Records from a data source
········
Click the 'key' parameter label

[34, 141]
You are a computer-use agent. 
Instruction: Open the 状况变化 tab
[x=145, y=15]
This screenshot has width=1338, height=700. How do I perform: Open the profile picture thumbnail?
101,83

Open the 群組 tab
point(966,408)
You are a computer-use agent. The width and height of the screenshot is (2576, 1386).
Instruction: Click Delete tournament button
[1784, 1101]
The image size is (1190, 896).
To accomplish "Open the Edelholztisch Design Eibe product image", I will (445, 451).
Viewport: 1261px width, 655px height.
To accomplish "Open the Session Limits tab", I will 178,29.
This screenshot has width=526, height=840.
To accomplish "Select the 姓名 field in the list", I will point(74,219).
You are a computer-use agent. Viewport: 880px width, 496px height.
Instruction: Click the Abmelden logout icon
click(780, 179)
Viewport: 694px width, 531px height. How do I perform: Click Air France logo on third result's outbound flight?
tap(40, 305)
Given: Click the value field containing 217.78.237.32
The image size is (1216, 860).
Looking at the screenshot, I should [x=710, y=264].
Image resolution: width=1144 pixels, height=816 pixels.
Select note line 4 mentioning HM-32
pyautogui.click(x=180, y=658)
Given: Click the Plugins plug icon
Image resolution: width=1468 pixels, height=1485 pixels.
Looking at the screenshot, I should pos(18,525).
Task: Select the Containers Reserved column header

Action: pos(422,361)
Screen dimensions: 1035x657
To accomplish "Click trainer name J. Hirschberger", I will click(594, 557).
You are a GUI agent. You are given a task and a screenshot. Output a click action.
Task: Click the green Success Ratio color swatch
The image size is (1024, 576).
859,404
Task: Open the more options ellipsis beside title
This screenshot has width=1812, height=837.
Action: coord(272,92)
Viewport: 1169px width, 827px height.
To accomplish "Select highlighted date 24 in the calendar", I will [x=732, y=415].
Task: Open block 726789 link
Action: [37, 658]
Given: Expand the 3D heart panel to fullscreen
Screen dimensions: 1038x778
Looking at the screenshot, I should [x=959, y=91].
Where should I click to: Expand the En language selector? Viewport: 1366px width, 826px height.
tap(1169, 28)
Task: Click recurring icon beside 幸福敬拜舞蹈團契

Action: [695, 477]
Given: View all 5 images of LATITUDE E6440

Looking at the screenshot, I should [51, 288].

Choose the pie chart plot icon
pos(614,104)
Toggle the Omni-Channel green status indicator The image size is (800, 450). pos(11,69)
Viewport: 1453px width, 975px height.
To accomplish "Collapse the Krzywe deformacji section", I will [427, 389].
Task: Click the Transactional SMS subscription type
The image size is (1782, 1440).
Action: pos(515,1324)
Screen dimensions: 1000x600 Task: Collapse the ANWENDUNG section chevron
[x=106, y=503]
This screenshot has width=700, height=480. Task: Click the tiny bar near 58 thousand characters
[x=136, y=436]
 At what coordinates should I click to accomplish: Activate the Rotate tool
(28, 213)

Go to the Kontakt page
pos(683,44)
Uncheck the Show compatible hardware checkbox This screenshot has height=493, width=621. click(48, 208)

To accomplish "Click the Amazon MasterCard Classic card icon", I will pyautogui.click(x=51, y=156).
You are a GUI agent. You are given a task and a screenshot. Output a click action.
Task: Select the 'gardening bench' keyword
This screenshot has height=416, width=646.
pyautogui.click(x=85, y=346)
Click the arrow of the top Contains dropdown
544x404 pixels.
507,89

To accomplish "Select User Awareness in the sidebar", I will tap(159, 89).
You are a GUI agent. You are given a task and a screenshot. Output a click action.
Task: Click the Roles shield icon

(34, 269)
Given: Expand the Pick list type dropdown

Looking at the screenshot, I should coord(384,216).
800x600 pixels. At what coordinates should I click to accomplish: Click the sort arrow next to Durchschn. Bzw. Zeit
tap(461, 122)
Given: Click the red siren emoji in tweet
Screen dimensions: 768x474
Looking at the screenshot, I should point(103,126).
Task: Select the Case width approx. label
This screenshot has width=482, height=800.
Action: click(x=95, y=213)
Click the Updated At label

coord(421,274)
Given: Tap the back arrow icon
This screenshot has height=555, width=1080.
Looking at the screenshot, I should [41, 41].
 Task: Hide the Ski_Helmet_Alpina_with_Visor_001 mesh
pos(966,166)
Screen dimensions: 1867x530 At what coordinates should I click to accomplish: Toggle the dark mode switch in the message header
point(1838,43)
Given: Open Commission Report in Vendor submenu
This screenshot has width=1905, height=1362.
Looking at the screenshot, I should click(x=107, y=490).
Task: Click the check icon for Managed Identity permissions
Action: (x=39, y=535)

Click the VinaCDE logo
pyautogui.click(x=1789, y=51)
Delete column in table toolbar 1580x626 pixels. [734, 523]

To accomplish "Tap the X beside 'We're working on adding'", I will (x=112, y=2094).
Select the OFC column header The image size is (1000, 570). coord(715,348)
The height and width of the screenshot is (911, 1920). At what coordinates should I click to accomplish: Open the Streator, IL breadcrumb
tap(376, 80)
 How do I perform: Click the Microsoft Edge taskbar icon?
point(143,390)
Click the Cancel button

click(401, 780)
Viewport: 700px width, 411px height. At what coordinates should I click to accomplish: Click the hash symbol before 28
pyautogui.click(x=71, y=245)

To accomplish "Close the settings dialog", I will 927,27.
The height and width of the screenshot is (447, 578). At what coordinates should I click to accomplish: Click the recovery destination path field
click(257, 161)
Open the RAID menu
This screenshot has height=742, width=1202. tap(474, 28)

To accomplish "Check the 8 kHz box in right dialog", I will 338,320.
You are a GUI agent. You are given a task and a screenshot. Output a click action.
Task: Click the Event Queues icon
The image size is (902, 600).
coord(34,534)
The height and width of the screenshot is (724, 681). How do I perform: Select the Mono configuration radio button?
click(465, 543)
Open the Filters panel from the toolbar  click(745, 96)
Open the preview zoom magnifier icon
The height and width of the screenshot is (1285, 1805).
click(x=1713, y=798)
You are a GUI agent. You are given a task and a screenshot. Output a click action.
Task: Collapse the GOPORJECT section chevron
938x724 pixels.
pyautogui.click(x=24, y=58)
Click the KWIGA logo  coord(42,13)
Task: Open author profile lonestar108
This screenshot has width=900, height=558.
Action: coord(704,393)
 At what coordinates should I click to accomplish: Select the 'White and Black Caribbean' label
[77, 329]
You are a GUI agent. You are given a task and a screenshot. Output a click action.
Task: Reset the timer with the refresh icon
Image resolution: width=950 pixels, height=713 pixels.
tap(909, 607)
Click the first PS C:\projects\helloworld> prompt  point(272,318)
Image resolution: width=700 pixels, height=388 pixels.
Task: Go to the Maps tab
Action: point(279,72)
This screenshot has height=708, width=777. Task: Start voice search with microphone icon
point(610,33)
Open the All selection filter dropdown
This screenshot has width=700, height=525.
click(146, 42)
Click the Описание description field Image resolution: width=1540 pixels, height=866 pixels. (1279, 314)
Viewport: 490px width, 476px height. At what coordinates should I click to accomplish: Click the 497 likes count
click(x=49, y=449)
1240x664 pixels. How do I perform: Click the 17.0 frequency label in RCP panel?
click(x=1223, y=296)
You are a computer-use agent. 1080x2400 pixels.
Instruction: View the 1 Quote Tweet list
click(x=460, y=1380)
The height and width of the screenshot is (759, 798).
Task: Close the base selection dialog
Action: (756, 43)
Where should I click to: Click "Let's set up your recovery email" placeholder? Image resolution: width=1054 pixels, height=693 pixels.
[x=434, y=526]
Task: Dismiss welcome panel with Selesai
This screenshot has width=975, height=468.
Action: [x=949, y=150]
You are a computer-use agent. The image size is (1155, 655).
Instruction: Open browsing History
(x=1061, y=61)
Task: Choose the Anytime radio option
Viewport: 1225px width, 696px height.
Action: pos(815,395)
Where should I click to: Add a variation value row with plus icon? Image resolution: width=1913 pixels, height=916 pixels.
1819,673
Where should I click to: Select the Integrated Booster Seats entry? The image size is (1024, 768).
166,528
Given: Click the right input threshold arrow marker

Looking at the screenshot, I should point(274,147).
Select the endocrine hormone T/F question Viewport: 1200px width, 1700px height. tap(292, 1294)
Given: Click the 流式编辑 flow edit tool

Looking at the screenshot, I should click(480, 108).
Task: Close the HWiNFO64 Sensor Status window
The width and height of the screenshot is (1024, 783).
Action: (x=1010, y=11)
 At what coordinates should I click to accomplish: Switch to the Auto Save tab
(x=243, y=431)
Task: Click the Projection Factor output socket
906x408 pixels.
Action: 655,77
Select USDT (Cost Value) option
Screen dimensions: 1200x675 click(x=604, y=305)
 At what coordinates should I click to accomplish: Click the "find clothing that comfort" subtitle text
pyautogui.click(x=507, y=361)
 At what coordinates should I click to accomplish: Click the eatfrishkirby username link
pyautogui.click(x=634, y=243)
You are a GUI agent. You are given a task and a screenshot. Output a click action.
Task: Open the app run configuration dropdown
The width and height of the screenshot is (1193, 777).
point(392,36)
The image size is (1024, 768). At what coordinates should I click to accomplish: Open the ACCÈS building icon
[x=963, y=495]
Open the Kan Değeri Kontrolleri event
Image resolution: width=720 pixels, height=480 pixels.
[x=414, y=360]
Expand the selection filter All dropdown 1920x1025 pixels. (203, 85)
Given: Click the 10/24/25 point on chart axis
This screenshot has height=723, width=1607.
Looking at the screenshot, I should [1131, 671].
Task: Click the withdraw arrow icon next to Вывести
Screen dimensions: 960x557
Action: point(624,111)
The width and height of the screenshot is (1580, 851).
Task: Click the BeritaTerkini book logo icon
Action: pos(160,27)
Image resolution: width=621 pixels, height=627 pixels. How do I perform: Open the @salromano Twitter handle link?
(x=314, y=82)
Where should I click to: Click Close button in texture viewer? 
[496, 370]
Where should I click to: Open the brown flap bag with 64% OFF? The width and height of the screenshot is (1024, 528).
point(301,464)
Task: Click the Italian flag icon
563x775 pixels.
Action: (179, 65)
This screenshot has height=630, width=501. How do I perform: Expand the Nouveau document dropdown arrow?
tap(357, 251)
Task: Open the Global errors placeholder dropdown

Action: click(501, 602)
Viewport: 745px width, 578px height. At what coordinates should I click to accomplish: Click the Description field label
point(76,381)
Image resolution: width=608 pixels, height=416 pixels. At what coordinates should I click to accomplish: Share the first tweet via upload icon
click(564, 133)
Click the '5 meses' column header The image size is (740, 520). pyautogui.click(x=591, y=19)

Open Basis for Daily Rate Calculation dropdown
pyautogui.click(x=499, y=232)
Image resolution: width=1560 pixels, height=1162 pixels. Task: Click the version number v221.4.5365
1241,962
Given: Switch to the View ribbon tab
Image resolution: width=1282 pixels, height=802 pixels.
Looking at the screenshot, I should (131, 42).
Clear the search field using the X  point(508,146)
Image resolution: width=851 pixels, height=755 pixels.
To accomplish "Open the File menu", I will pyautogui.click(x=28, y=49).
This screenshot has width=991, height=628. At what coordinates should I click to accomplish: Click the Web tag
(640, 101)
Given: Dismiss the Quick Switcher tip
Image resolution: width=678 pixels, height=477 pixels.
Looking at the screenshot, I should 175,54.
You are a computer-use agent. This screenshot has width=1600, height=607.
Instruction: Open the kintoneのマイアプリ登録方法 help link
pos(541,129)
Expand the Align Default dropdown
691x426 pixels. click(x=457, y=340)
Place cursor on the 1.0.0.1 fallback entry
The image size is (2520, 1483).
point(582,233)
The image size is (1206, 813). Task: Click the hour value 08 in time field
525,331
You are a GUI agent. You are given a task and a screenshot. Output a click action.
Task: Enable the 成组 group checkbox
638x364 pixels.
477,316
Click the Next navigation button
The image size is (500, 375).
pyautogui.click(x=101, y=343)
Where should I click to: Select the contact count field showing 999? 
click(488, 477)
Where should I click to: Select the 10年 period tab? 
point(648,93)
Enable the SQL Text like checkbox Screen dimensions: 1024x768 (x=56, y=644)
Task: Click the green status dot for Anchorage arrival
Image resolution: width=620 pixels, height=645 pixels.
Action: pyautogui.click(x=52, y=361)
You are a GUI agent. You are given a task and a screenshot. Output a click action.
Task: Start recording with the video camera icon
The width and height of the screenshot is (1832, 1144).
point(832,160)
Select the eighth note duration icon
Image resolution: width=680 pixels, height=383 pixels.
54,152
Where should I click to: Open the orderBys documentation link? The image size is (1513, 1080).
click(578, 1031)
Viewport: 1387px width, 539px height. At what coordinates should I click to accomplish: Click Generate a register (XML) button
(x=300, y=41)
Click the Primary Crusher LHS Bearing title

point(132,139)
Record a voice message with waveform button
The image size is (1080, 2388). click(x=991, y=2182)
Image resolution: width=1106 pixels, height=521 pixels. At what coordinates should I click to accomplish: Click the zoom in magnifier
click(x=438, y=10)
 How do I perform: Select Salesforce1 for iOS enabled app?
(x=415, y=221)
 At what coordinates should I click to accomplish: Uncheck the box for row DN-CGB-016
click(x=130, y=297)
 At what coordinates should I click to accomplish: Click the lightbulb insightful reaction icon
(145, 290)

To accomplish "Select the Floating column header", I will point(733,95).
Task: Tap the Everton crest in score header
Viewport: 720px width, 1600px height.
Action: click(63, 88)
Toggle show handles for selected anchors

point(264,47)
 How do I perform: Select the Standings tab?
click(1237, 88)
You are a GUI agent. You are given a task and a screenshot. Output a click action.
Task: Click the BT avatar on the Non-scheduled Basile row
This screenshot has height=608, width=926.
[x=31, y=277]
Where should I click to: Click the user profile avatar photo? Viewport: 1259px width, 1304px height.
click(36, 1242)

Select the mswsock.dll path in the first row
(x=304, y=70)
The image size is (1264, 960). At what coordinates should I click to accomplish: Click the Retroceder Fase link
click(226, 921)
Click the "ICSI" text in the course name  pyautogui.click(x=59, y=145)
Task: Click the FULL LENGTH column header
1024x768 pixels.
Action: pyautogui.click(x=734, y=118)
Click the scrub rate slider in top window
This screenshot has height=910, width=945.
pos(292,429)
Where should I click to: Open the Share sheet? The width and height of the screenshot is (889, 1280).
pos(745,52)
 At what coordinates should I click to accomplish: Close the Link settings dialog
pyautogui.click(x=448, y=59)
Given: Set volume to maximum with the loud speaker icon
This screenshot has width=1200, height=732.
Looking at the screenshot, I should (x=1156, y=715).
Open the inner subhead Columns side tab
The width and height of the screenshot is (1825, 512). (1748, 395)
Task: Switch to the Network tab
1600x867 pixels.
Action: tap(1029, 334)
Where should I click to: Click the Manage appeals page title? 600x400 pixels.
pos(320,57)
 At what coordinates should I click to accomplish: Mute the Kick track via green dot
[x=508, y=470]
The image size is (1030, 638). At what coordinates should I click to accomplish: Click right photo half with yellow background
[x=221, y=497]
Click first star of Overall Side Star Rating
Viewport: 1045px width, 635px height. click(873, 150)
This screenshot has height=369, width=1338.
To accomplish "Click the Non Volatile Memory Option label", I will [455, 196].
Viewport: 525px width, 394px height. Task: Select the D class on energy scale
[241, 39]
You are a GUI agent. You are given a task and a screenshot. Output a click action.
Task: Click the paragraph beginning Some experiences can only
········
Exercise description:
Return every line of the data above in which "Dismiss" appears.

Final answer:
Task: Dismiss welcome panel with Selesai
Given: Dismiss the Quick Switcher tip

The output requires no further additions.